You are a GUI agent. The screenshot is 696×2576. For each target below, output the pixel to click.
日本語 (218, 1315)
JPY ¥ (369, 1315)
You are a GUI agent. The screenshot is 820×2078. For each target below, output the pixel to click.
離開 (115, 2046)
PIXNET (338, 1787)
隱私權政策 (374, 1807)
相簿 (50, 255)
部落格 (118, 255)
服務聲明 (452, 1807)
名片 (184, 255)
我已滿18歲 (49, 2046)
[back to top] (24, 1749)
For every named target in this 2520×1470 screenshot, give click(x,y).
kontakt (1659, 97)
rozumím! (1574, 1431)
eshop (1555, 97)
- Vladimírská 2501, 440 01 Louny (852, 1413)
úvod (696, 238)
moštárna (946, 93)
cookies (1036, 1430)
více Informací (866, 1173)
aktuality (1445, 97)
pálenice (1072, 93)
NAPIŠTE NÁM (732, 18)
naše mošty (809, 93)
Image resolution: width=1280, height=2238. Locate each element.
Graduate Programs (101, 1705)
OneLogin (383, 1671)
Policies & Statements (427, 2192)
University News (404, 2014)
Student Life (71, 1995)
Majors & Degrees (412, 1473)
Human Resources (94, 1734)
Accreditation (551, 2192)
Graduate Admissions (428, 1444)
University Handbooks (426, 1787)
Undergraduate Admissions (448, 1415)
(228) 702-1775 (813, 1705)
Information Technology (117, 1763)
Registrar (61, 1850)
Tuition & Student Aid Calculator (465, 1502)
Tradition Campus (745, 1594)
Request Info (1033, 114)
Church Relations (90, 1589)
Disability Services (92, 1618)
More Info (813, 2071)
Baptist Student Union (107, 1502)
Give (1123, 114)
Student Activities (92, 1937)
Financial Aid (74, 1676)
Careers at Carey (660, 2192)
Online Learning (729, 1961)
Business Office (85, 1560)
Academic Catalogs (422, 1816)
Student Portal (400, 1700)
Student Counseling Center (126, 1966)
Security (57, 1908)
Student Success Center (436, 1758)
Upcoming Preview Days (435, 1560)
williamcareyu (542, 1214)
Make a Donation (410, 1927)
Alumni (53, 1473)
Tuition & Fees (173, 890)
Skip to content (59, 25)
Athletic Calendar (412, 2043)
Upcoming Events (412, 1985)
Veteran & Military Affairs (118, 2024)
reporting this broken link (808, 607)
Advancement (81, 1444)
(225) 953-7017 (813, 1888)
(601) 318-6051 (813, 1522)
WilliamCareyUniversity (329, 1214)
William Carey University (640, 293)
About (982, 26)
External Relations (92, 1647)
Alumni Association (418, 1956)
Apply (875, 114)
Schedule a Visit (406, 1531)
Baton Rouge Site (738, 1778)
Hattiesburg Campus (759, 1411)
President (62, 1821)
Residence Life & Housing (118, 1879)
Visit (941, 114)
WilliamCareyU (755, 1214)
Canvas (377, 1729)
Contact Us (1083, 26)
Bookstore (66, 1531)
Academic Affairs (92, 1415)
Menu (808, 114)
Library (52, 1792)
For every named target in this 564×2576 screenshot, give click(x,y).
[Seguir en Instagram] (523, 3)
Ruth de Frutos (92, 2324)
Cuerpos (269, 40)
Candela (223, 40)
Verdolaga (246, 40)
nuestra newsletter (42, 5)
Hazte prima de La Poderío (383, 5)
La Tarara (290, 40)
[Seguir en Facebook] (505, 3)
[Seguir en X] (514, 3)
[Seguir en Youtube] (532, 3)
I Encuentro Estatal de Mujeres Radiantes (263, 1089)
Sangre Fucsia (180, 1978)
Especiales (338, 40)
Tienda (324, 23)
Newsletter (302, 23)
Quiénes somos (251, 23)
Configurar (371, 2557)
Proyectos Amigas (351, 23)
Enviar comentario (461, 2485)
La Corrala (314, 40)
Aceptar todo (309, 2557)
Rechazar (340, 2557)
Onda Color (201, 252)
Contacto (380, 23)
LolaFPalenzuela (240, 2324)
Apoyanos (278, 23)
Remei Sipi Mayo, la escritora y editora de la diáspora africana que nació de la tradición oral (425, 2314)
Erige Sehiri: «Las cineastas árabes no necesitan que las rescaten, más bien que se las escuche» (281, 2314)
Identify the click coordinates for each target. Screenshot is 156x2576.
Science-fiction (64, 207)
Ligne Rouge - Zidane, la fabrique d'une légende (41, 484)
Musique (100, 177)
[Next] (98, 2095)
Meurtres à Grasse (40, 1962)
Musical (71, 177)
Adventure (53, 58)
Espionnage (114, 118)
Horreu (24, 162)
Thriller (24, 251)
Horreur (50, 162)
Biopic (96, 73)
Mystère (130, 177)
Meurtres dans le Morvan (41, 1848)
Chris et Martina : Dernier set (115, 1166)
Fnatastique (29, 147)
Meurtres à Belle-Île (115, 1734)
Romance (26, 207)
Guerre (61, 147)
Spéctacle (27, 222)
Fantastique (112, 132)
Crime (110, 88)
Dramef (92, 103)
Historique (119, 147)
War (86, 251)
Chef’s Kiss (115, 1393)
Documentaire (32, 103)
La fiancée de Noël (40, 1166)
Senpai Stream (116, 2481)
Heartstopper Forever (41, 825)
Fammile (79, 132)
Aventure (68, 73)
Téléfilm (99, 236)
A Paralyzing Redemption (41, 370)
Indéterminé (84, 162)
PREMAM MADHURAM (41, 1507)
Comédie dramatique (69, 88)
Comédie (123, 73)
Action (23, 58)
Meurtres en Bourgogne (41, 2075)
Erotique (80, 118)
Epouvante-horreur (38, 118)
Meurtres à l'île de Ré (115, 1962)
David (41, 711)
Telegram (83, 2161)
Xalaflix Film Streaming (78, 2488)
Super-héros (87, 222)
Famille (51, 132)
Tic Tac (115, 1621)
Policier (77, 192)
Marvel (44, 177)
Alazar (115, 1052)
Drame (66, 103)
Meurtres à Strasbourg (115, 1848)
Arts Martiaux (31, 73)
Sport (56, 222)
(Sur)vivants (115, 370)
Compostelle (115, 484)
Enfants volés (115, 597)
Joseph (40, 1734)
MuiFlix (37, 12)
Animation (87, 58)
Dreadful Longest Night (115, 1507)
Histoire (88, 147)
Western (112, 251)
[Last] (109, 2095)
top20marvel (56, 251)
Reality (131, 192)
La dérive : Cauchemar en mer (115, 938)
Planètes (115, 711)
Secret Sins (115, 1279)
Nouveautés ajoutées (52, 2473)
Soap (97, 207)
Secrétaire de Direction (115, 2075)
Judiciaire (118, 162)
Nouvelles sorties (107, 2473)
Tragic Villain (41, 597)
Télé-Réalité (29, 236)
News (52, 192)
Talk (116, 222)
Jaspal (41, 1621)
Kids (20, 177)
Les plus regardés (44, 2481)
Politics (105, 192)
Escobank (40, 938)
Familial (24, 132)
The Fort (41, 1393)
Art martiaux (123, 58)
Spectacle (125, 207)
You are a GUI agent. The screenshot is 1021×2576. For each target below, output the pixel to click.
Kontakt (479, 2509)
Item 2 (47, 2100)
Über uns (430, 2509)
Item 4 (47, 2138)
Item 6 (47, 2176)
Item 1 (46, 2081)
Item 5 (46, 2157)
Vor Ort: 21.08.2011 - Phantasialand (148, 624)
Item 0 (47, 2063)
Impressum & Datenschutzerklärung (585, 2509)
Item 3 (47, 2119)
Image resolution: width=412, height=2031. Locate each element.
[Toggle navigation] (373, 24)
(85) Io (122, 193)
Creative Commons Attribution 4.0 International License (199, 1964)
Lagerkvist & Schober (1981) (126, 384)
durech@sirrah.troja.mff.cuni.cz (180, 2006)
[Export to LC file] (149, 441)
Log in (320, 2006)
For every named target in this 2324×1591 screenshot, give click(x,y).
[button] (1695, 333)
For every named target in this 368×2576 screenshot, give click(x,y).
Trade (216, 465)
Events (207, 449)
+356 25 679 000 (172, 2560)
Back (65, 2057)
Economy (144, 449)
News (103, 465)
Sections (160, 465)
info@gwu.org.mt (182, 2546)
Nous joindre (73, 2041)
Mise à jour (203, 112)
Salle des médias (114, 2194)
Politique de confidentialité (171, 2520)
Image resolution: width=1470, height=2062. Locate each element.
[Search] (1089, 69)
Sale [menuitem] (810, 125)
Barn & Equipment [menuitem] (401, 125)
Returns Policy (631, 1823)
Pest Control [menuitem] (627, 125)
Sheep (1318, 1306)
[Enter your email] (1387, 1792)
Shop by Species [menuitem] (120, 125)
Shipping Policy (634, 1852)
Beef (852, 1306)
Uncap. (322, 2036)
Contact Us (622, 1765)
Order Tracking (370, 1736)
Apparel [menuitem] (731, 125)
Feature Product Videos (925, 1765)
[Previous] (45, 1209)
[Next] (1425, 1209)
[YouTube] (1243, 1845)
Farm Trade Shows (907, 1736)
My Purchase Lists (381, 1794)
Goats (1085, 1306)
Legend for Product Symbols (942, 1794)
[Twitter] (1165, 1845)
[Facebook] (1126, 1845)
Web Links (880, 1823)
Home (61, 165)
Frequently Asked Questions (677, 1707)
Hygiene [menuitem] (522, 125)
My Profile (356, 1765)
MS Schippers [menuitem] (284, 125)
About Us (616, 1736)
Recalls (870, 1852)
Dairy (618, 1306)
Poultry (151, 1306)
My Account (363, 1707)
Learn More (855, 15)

----

→ Instructions for the task
Please copy, exactly as written, every line in the listing above from the line with "Tic Tac (115, 1621)" up to and including the line with "durech@sirrah.troja.mff.cuni.cz (180, 2006)".

→ Exercise result
Tic Tac (115, 1621)
Policier (77, 192)
Marvel (44, 177)
Alazar (115, 1052)
Drame (66, 103)
Meurtres à Strasbourg (115, 1848)
Arts Martiaux (31, 73)
Sport (56, 222)
(Sur)vivants (115, 370)
Compostelle (115, 484)
Enfants volés (115, 597)
Joseph (40, 1734)
MuiFlix (37, 12)
Animation (87, 58)
Dreadful Longest Night (115, 1507)
Histoire (88, 147)
Western (112, 251)
[Last] (109, 2095)
top20marvel (56, 251)
Reality (131, 192)
La dérive : Cauchemar en mer (115, 938)
Planètes (115, 711)
Secret Sins (115, 1279)
Nouveautés ajoutées (52, 2473)
Soap (97, 207)
Secrétaire de Direction (115, 2075)
Judiciaire (118, 162)
Nouvelles sorties (107, 2473)
Tragic Villain (41, 597)
Télé-Réalité (29, 236)
News (52, 192)
Talk (116, 222)
Jaspal (41, 1621)
Kids (20, 177)
Les plus regardés (44, 2481)
Politics (105, 192)
Escobank (40, 938)
Familial (24, 132)
The Fort (41, 1393)
Art martiaux (123, 58)
Spectacle (125, 207)
You are a GUI agent. The screenshot is 1021×2576. For each target below, output the pixel to click.
Kontakt (479, 2509)
Item 2 (47, 2100)
Über uns (430, 2509)
Item 4 (47, 2138)
Item 6 (47, 2176)
Item 1 (46, 2081)
Item 5 (46, 2157)
Vor Ort: 21.08.2011 - Phantasialand (148, 624)
Item 0 (47, 2063)
Impressum & Datenschutzerklärung (585, 2509)
Item 3 (47, 2119)
Image resolution: width=412, height=2031. Locate each element.
[Toggle navigation] (373, 24)
(85) Io (122, 193)
Creative Commons Attribution 4.0 International License (199, 1964)
Lagerkvist & Schober (1981) (126, 384)
durech@sirrah.troja.mff.cuni.cz (180, 2006)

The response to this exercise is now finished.